Aller jusqu'au bord du monde (le tenter au moins)

Bonjour 🏔️

En tête de cordée, Gaspard veut atteindre “La Grande”, mystérieux sommet drapé de brume, qui semble inaccessible. Métaphore probable du chemin vers Dieu ou l’éternel, cette quête amène avant tout à une réflexion sur l’intériorité : et si, voulant “aller là-haut”, ce n’était pas une plongée intérieure qu’il opérait finalement ?

Ainsi pourrait-on résumer “Le bord du monde est vertical” (2022) de Simon Parcot, premier roman aux éditions “Le mot et le reste”.

J’en ai retenu deux citations, qui disent la vanité des “objectifs en tant que tel”, des “buts à atteindre absolument” :

“Et si le sommet véritable ne se dévoilait qu’aux renonçants ?” (p. 59).

👉 Le sommet est-il vraiment atteint par celui qui veut tout contrôler du chemin y menant ? N’y a-t-il pas une éthique du lâcher-prise, voire du renoncement, à explorer, contraire à celle de l’accomplissement qui irrigue nos pensées consuméristes ? Et si, au final, “ne pas avoir” ou “ne pas faire”, permettait d’accéder plus profondément au but recherché, par l’imagination ou des chemins détournés ?

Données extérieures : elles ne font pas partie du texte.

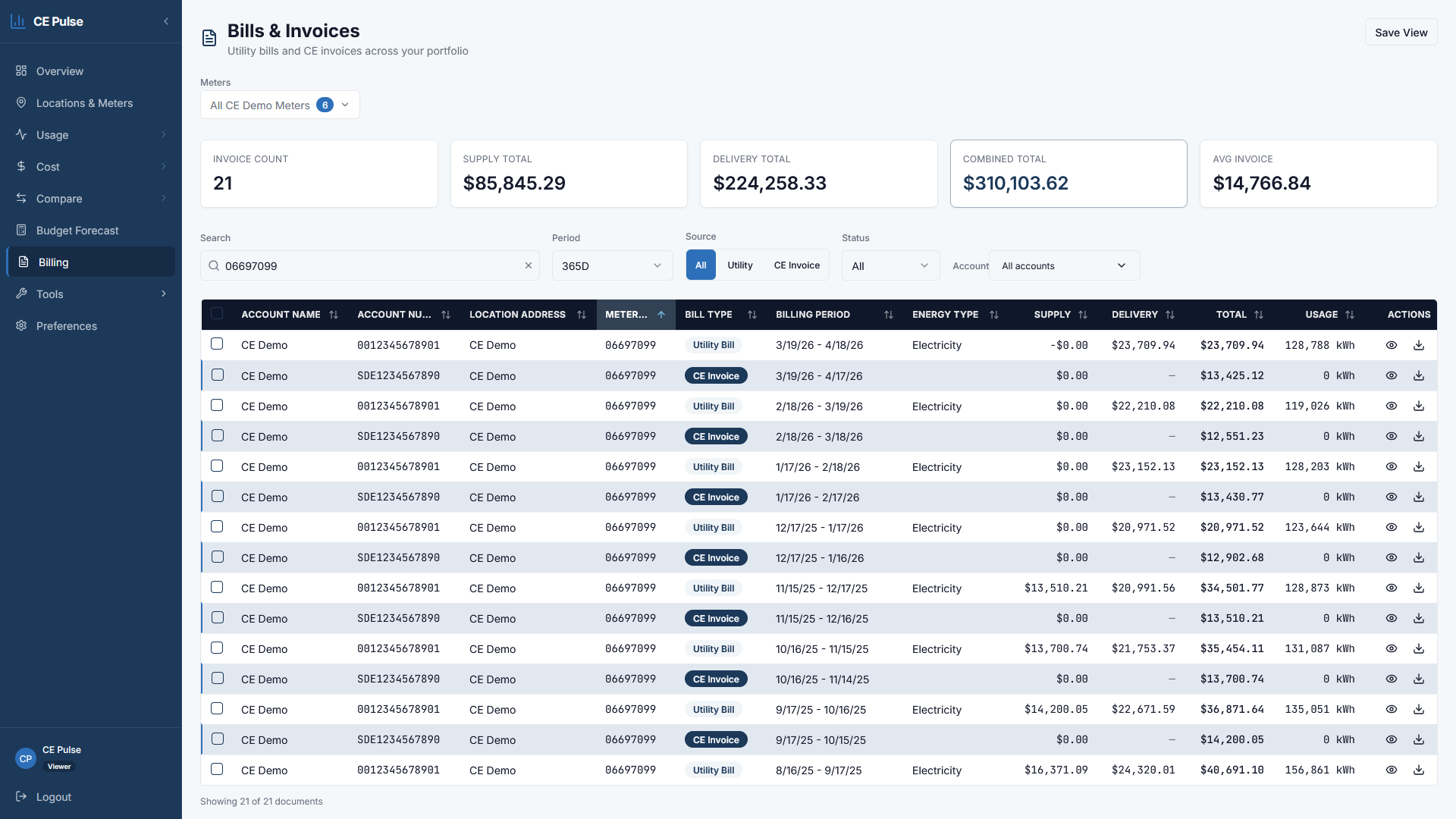The height and width of the screenshot is (819, 1456).
Task: Collapse the sidebar with the chevron icon
Action: pos(166,21)
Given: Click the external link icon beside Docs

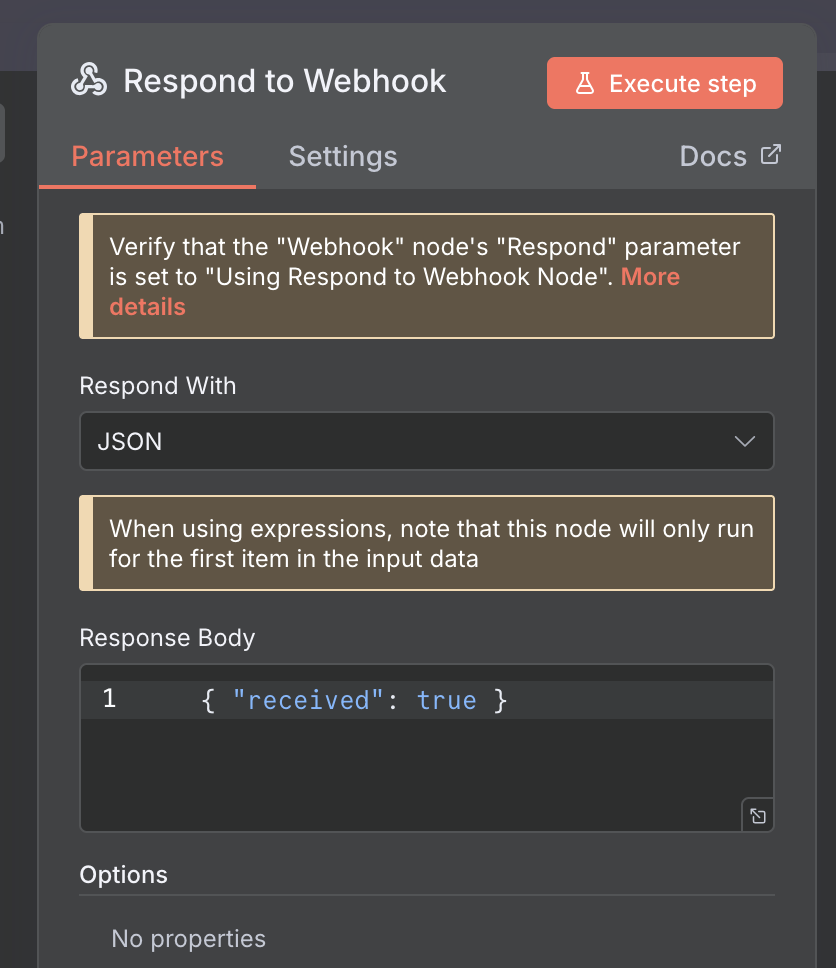Looking at the screenshot, I should coord(770,155).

“Si je grimpe, c’est pour redescendre…” (p. 112).

👉 Loin de vouloir aller au sommet pour y rester, Gaspard évoque l’importance du retour, de la descente vers la vallée qui lui est chère. Il est malsain de “rester en haut”, dans une forme d’ivresse des cimes qui subjugue mais risque à force d’entretenir une attitude hors-sol. Redescendre, c’est prendre le temps de la relecture, de l’atterrissage, de la reconnexion au quotidien sans lequel l’aventure ne serait pas.

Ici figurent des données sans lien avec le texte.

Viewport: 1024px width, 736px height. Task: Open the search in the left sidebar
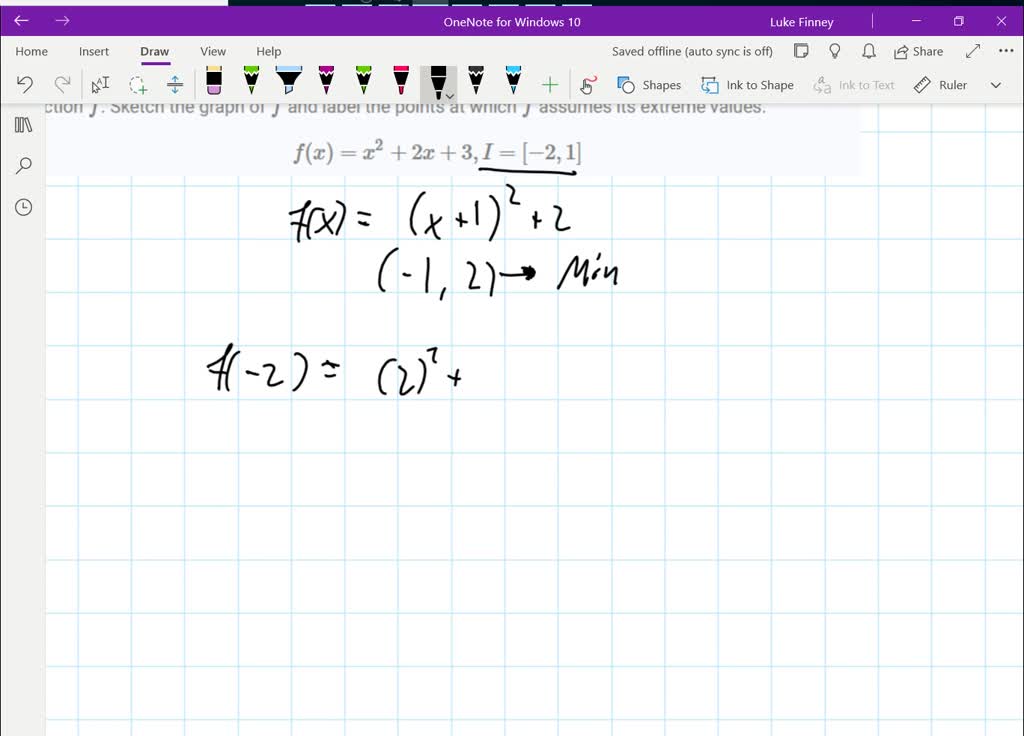click(22, 165)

Outre un prétexte à des pensées philosophiques, “Le bord du monde est vertical” est également un très beau roman, qui nous nourrit de passages comme celui-ci, avec lequel je vous laisse :

“Le monde est bien plus vaste que ce que nous pensons. Nous passons notre vie à le réduire, ramenons l’inconnu au connu et réduisons la différence au semblable. L’ailleurs ne nous échappe plus, nous avons oublié les surprises. Nous vivons dans nos territoires, nous habitons les mêmes lieux et aimons les mêmes personnes jusqu’à dire “le monde est comme ceci”. Mais le monde n’est pas comme ceci. Il est bien plus vaste que ce que nous pensons. Il est un réservoir infini de nouveautés, un fauve qui se dérobe, un immense tableau qui demande à être dévoilé. Marcher vers le Bord du monde nous enseigne cela. Chaque pas ne rapproche pas du but, il nous en éloigne. Chaque pas est une déprise de soi qui nous rapproche de la vérité, qui n’est rien d’autre que l’oubli.” (p. 109).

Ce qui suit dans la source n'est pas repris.